Style: Flanders Red Ale
ABV: 7%

Aroma: Fairly forward funkiness, leading with notes of tart cherry pie. The aroma is fairly typical of a Flanders red ale, only slightly cleaner and less complex, in a rather pleasing way.

Appearance: Dr. Lacto pours slightly golden amber, with a white head that doesn’t stick around too long. More than likely, barrel aging and souring bugs have ruined this beer’s chance for good head retention. However, I can’t say I’m all too concerned about that.

Taste: Nice, forward sourness is the first notable character. The “cherry pie” notes from the nose come through on the tongue in an even greater quantity, combined with some pineapple and dark fruits. At this point, the oak character is just shy of undetectable. Again, this beer is not overly complex, which is a quality that I can certainly appreciate in the realm of barrel-aged beers.

Mouthfeel: Although I typically try to avoid using the word, “effervescent” for the sake of retaining my non-beer-geek friends and loved ones, I might have to let it fly this time. A nice, champagne-like bubbliness that is perfectly appropriate for the style is forward and well calculated.

Aftertaste: In the finish, a bit of the oak character begins to show, but again, not very forward. It almost shows through as a vague mustiness (for lack of a better word), rather than barrel character. The acidity reaches its peak at the very beginning of the finish, and faintly lingers in on the sides of the tongue.

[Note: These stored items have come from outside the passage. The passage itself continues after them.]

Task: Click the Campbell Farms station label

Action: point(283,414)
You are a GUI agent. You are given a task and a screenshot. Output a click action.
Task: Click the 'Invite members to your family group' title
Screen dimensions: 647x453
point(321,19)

Overall: As for Perrin’s first sour bottle release, I think it’s extremely evident that they’ve stayed intensely focused on quality, and on producing a respectable version of the style. When I spoke with head brewer John Stewart about the beer, he mentioned a head-spinning amount of quality control and yeast lab work that they performed during the production of this beer, and quite frankly, a good portion of that info was well over my head. However, he did mention that the beer was aged for nearly a year and a half in third-use Woodford Reserve bourbon barrels, which explains the subtlety in the oak character.

There’s absolutely nothing to complain about here, which is significant for a style that can easily be rushed into a premature release, or even worse — a premature drain-pour. Sour beers in their early stages can often taste, smell and even look like the most un-drinkable vomit-water you could dream up.

However, over time sour beers will clean themselves up thanks to the work of various strains of bacteria and yeast. To make a (very) long story short, sour beers require intense patience and vast knowledge to understand if and when a sour beer will ever taste as great as beers like Dr. Lacto. Compliments to the brewer!